Presiden Jokowi mengumumkan kenaikan BBM di Istana Negara. Harga BBM premium dari Rp 6.500 menjadi Rp 8.500, solar subsidi dari Rp 5.500 menjadi Rp 7.500.

"Dari waktu ke waktu kita sebagai bangsa kerap dihadapkan pada pilihan sulit. Meski demikian kita harus memilih dan mengambil keputusan. Hari ini setelah melalui serangkaian pembahasan di sidkabpar, di kementrian teknis, di Kemenko Perekonomian dan di rapat terbatas di Istana, pemerintah memutuskan untuk melakukan pengalihan subsidi BBM dari sektor konsumtif ke sektor-sektor produktif," kata Jokowi, Senin (17/11/2014).

Berikut pidato lengkap Jokowi:

Assalamualaikum wr wb,

Selamat malam salam sejahtera bagi kita semua.
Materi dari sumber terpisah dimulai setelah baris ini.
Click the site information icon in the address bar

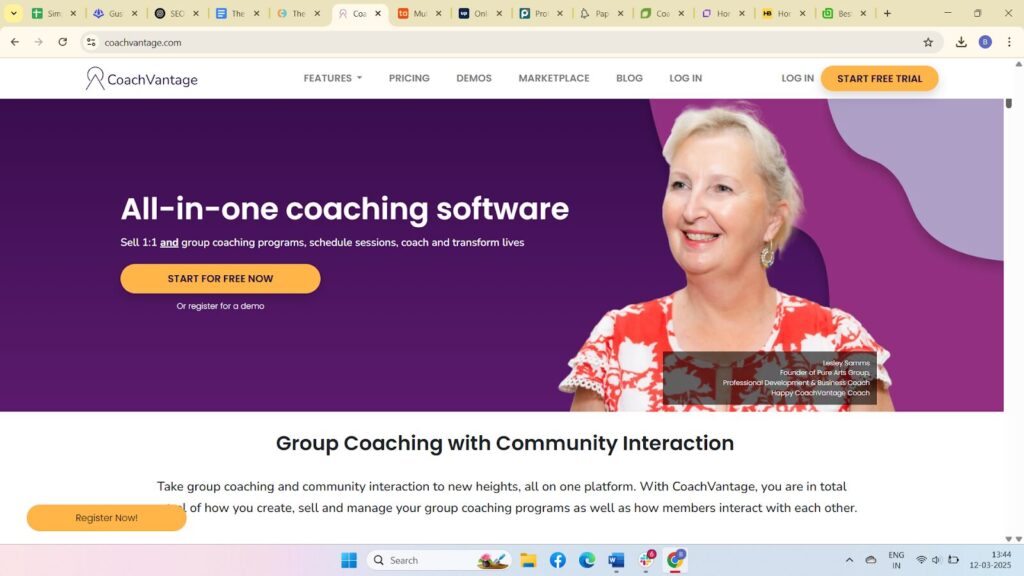coord(91,43)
Dari waktu ke waktu kita sebagai bangsa kerap dihadapkan pada pilihan sulit. Meski demikian kita harus memilih dan mengambil keputusan. Hari ini setelah melalui serangkaian pembahasan di Didkabpar, di kementrian teknis, di kemenko perekonomian dan di rapat terbatas di Istana, pemerintah memutuskan untuk melakukan pengalihan subsidi BBM dari sektor konsumtif ke sektor-sektor produktif.

Selama ini negara membutuhkan anggaran untuk membangung infrastruktur untuk membangun pendidikan dan kesehatan. Namun anggaran ini tidak tersedia karena dihamburkan untuk subsidi BBM. Sebagai konsekuensi dari pengalihan
subsidi tersebut saya selaku Presiden RI menetapkan harga BBM baru yang akan berlaku pukul 00.00 WIB, terhitung sejak tanggal 18 November 2014.

Harga premium ditetapkan dari Rp 6.500 menjadi Rp 8.500. Harga solar ditetapkan dari Rp5500 menjadi Rp7500. Untuk rakyat kurang mampu disiapkan perhitungan sosial berupa paket, kartu keluarga sejahtera, kartu Indonsia Sehat, kartu Indonesia pintar, yang dapat dapat untuk menjaga daya beli rakyat dan memulai usaha-usaha di sektor ekonomi produktif.

Pasti akan bermunculan pendapat yang setuju dan tidak setuju. Pemerintah sangat menghargai setiap masukan-masukan. Semoga keputusan pengalihan subsidi ke arah sektor produktif ini merupakan jalan terbuka untuk menghadirkan anggaran belanja yang lebih bermanfaat bagi masyarakat Indonesia secara keseluruhan. Demikian yang
saya sampaikan.

Wassalamualaikum wr wb.

Setelah ini menteri terkait akan memberikan keterangan. Terima kasih.